LLM Interceptors - Transparent AI Governance
LLM Interceptors provide a drop-in way to add AxonFlow governance to your existing LLM provider code. Instead of changing your application code, you simply wrap your LLM client once and all calls are automatically governed.
TypeScript interceptor wrappers are deprecated as of SDK v1.4.0 and will be removed in v2.0.0.

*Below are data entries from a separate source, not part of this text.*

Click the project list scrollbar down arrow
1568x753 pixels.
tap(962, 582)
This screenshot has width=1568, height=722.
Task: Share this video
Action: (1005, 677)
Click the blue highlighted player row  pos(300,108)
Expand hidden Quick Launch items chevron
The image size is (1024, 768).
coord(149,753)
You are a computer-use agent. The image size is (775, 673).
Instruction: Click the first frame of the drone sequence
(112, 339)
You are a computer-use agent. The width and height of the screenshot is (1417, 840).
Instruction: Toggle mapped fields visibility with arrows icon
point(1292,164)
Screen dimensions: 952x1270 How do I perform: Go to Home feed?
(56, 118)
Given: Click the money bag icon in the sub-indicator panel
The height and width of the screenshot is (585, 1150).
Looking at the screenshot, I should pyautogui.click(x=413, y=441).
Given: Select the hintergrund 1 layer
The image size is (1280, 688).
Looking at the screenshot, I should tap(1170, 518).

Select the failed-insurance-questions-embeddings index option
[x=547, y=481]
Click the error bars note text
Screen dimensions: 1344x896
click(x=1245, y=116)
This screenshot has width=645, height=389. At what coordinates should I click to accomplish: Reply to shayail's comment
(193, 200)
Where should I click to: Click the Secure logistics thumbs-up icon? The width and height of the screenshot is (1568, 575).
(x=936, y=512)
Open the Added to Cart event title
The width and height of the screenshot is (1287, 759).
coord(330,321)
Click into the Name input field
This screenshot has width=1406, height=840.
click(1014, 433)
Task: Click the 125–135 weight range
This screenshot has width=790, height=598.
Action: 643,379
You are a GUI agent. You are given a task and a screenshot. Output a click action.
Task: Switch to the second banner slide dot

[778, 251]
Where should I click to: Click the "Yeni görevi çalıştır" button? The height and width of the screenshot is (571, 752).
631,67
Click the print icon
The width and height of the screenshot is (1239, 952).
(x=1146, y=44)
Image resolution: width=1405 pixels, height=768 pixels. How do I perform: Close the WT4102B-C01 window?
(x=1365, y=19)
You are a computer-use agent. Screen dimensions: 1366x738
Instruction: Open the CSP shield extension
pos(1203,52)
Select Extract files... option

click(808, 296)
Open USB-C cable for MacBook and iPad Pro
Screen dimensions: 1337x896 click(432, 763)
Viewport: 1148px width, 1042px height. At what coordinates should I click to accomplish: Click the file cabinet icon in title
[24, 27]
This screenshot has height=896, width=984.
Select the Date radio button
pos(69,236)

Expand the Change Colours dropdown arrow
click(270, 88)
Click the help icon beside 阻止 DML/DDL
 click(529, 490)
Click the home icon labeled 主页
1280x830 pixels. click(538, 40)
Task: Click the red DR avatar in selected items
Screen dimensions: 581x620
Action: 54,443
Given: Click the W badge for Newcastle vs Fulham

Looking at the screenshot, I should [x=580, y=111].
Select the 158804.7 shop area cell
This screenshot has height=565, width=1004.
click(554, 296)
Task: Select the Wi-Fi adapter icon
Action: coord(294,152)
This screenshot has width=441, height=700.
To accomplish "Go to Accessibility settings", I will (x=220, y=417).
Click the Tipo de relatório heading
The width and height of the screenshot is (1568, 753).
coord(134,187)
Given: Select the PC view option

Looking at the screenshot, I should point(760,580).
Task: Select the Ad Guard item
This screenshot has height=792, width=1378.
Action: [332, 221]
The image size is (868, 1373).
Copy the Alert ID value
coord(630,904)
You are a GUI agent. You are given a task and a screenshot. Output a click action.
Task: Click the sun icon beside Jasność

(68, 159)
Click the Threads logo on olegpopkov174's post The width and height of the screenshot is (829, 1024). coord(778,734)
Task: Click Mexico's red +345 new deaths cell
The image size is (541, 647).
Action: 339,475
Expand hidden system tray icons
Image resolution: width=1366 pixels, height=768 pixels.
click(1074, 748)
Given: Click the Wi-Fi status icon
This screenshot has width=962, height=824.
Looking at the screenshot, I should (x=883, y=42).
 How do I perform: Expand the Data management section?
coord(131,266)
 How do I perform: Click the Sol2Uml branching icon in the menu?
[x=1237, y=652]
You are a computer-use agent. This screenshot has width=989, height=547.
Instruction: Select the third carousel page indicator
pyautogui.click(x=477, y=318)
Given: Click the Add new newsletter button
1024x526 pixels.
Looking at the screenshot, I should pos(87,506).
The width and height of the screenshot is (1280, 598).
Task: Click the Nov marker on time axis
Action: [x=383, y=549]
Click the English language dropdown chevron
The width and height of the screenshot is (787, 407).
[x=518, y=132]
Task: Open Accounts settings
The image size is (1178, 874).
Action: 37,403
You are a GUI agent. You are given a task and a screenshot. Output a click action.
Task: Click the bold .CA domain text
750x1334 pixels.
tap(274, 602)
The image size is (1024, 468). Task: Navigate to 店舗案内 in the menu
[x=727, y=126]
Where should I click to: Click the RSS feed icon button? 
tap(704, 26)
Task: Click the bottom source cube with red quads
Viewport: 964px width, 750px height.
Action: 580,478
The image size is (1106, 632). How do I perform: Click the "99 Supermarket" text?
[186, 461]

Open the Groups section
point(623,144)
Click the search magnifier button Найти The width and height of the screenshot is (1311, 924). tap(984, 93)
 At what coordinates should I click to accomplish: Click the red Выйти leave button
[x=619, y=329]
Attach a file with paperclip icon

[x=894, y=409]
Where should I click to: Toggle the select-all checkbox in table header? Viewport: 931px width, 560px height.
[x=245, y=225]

Modern LLM SDKs (OpenAI v4+, Anthropic v0.20+) use ES2022 private class fields which are incompatible with JavaScript Proxy-based wrapping.
For TypeScript, use Gateway Mode or Proxy Mode instead.
Python, Go, and Java interceptors remain fully supported.
Overview
LLM Interceptors work by wrapping your LLM provider client with a governance layer that:
- Pre-checks every request against AxonFlow policies
- Blocks requests that violate policies before they reach the LLM
- Audits all calls for compliance and monitoring
- Extracts token usage and latency metrics automatically
┌─────────────────────────────────────────────────────────────────────┐
│ Your Application │
├─────────────────────────────────────────────────────────────────────┤
│ openai.chat.completions.create(...) │
│ │ │
│ ▼ │
│ ┌─────────────────────────────────────────────────────┐ │
│ │ AxonFlow Interceptor Wrapper │ │
│ │ ┌─────────┐ ┌─────────┐ ┌─────────────┐ │ │
│ │ │ Pre- │──▶│ LLM │──▶│ Audit │ │ │
│ │ │ check │ │ Call │ │ Logging │ │ │
│ │ └─────────┘ └─────────┘ └─────────────┘ │ │
│ └─────────────────────────────────────────────────────┘ │
│ │ │
│ ▼ │
│ Response (or PolicyViolationError) │
└─────────────────────────────────────────────────────────────────────┘
Supported Providers
| Provider | TypeScript | Python | Go | Java |
|---|---|---|---|---|
| OpenAI | wrapOpenAIClient | wrap_openai_client | WrapOpenAIClient | OpenAIInterceptor |
| Anthropic | wrapAnthropicClient | wrap_anthropic_client | WrapAnthropicClient | AnthropicInterceptor |
| Gemini | wrapGeminiModel | wrap_gemini_model | WrapGeminiClient | GeminiInterceptor |
| Ollama | wrapOllamaClient | wrap_ollama_client | WrapOllamaClient | OllamaInterceptor |
| Bedrock | wrapBedrockClient | wrap_bedrock_client | WrapBedrockClient | BedrockInterceptor |
When to Use Interceptors
Choose Interceptors when:
- You have existing LLM code you don't want to change
- You want automatic governance with minimal integration effort
- Your app makes many LLM calls and you want consistent governance
Choose Gateway Mode when:
- You need more control over the governance flow
- You want to handle blocked requests differently
- You're building a new application from scratch
OpenAI Interceptor
TypeScript
TypeScript interceptors are deprecated. Use Gateway Mode instead.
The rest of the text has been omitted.